* Exercise goal
Copy out every one of these lines word for word, omitting the pictures.
───── Records for this task
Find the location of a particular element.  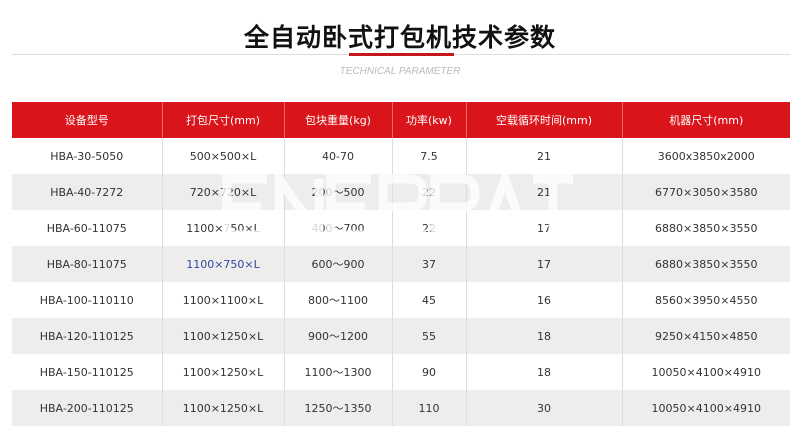

table-cell: 45 is located at coordinates (430, 300).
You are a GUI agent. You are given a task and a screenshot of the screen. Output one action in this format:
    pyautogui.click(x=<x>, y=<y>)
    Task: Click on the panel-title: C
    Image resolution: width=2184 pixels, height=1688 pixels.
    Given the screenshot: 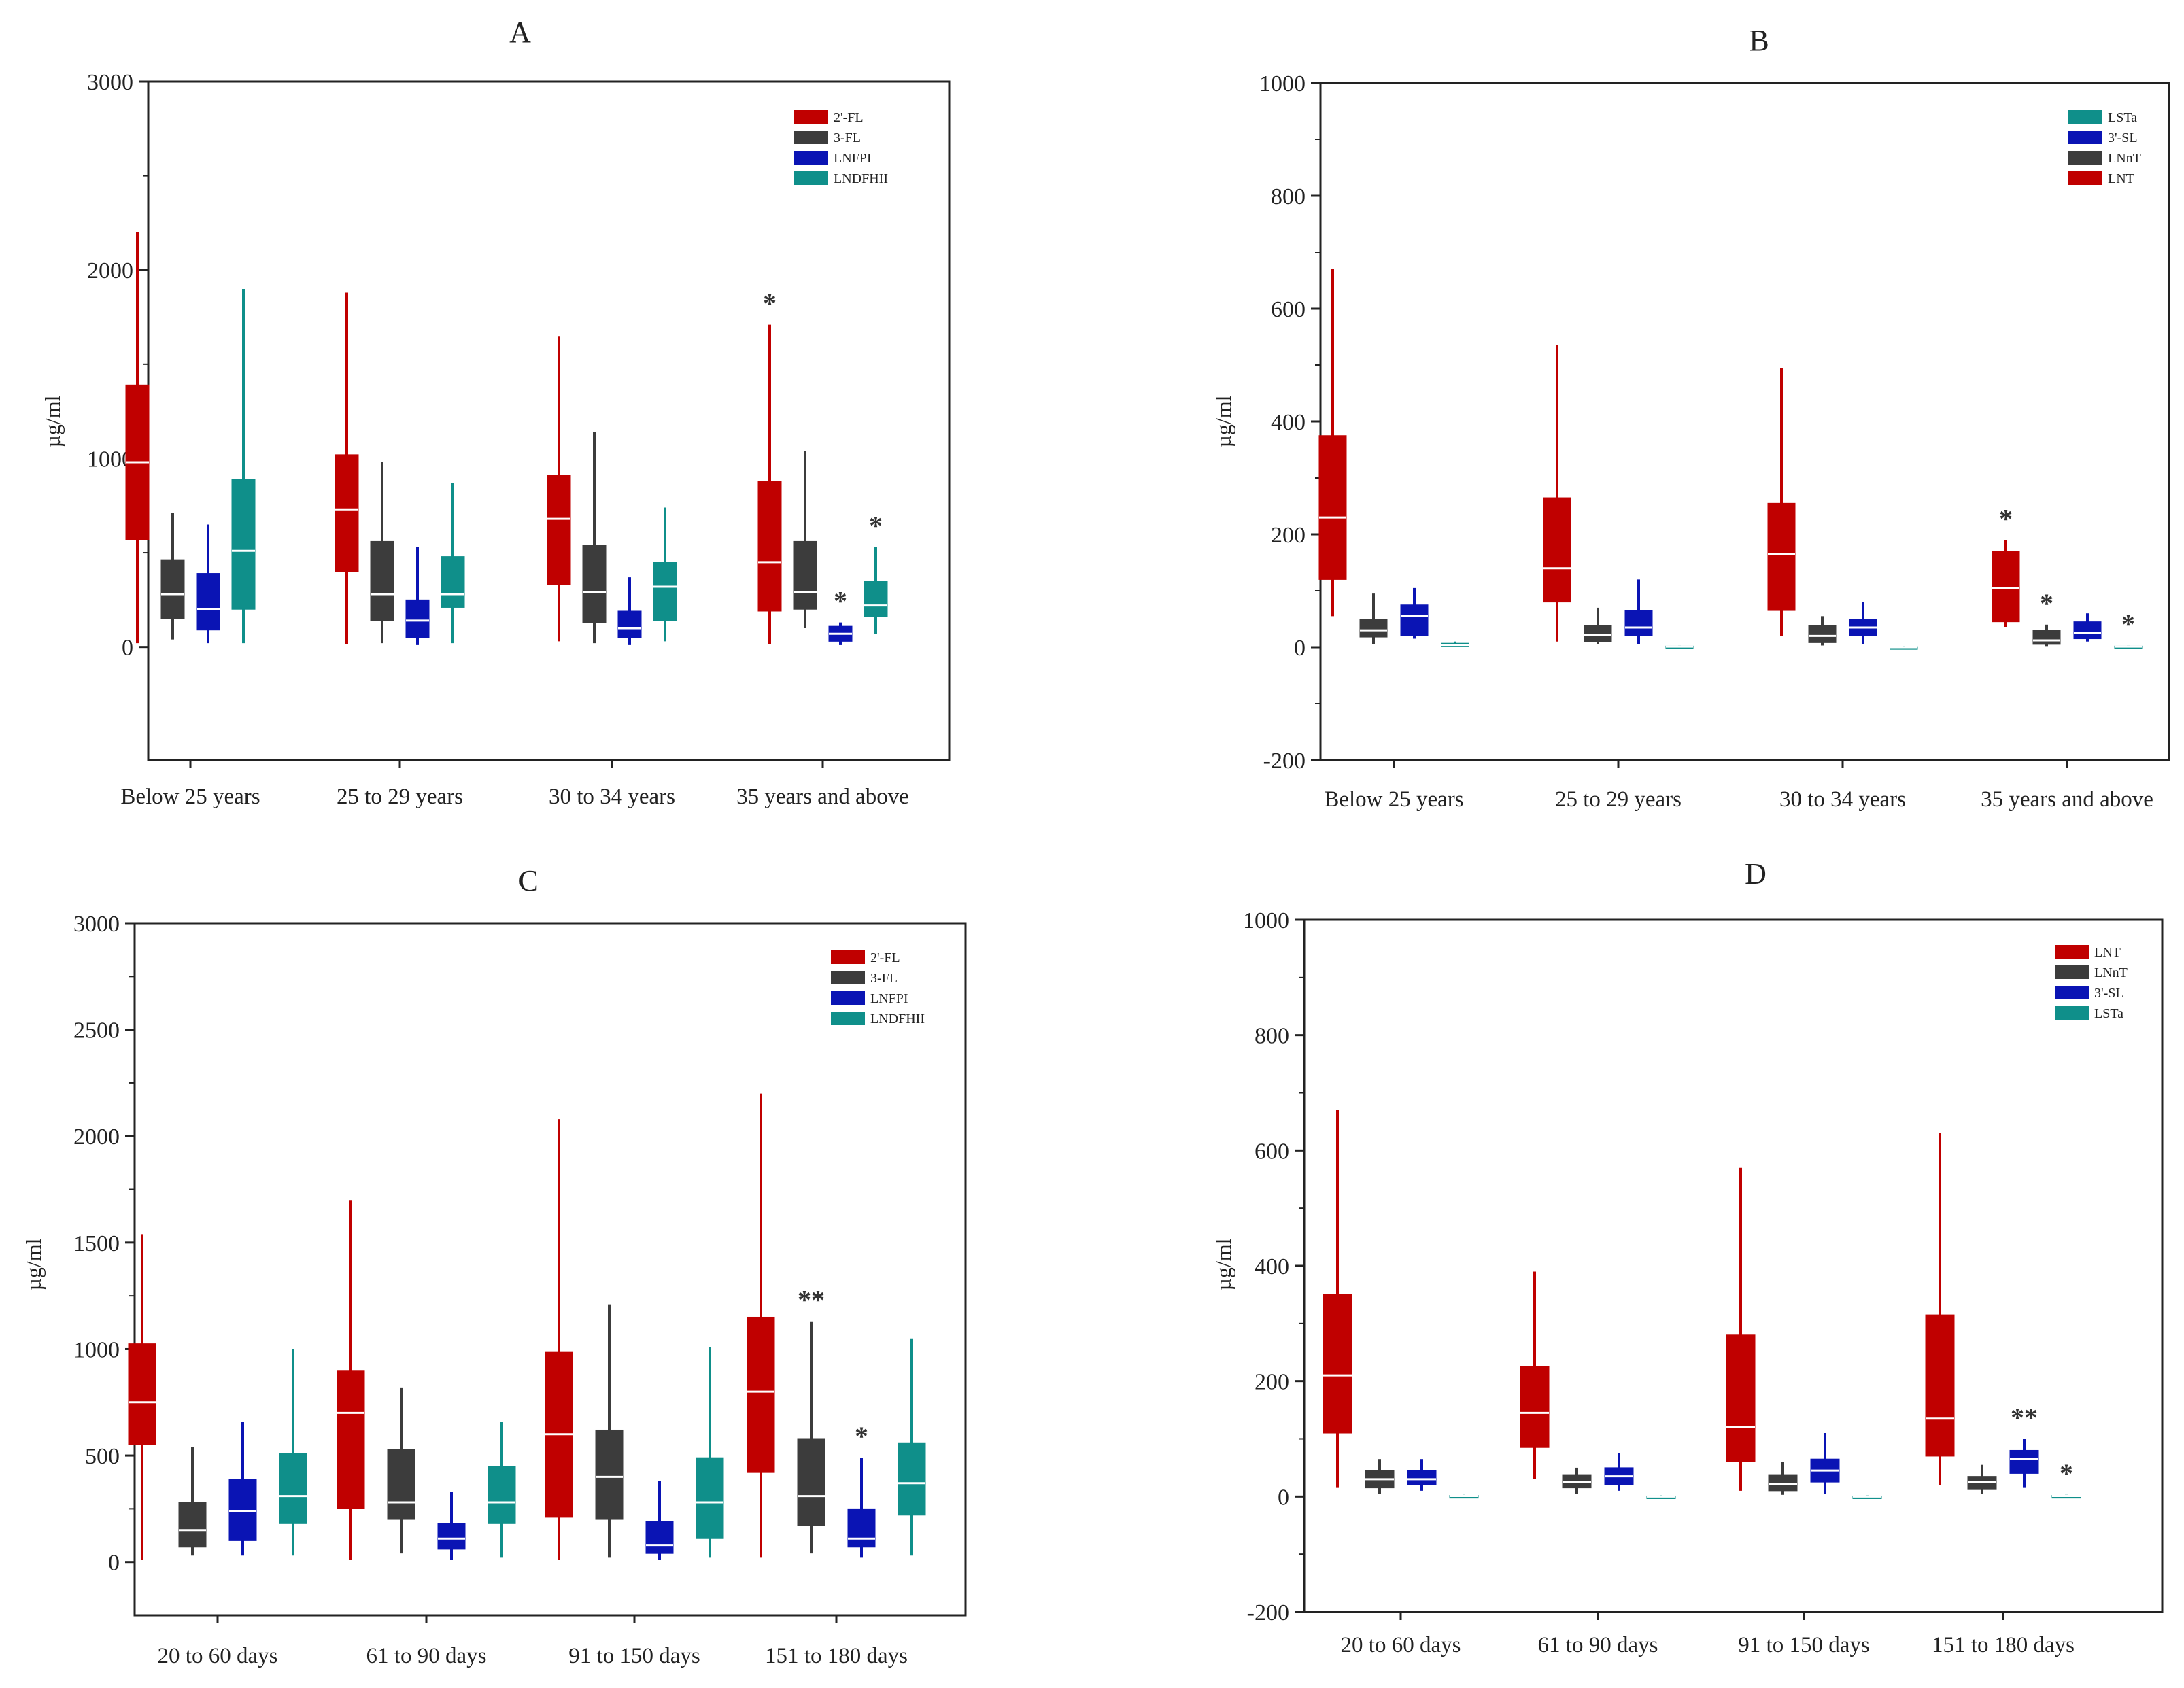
──────────
* Exercise solution
Find the location of a particular element.  

table-cell: 45 is located at coordinates (430, 300).
You are a GUI agent. You are given a task and a screenshot of the screen. Output one action in this format:
    pyautogui.click(x=<x>, y=<y>)
    Task: Click on the panel-title: C
    Image resolution: width=2184 pixels, height=1688 pixels.
    Given the screenshot: 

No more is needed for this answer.